··· Material provided ···
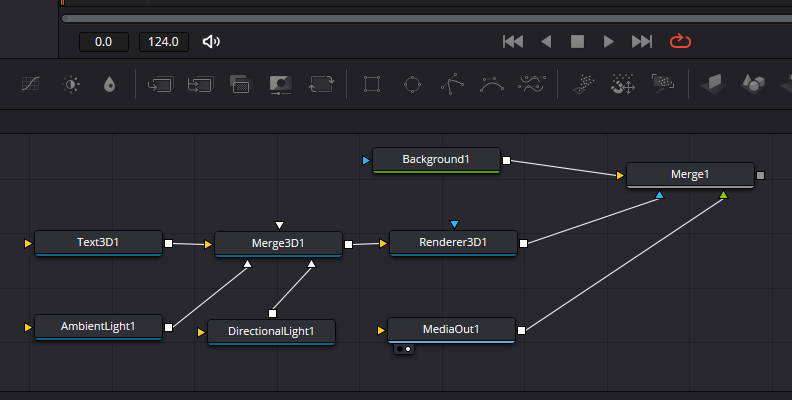Mute audio with the speaker icon

(211, 42)
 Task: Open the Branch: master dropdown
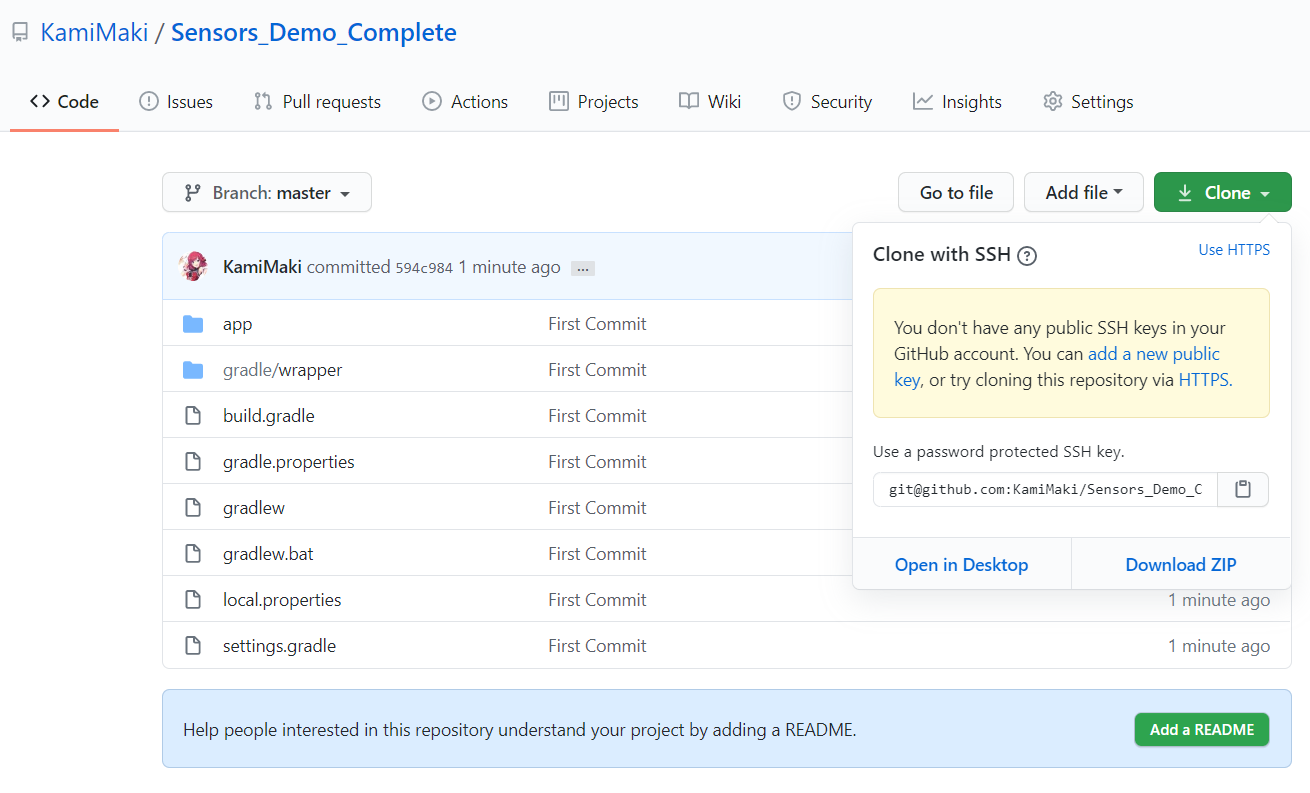[x=266, y=192]
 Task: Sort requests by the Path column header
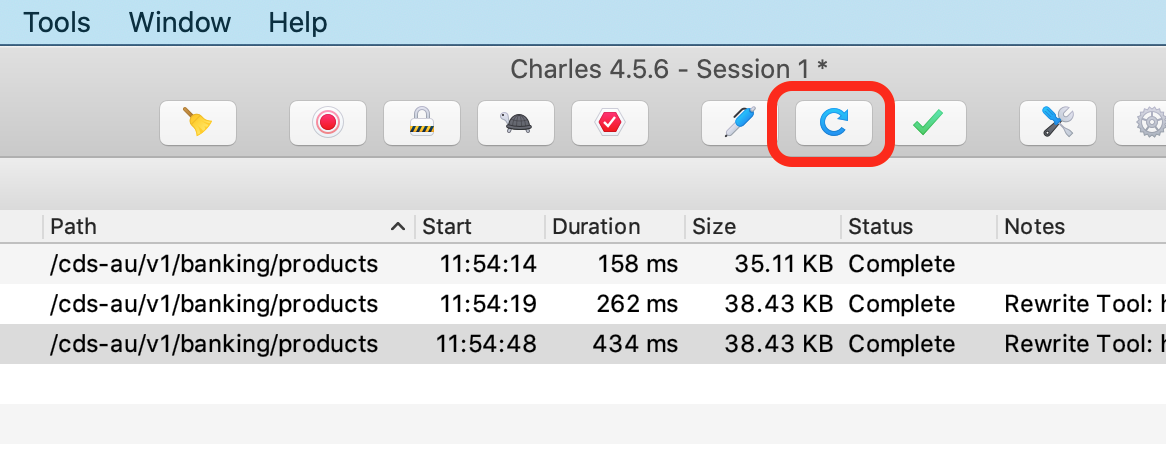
···
■ **Work to complete**: Print every line of the records above word for word, leaving out the pictures.

■ **Response**:
Mute audio with the speaker icon

(211, 42)
 Task: Open the Branch: master dropdown
[x=266, y=192]
 Task: Sort requests by the Path column header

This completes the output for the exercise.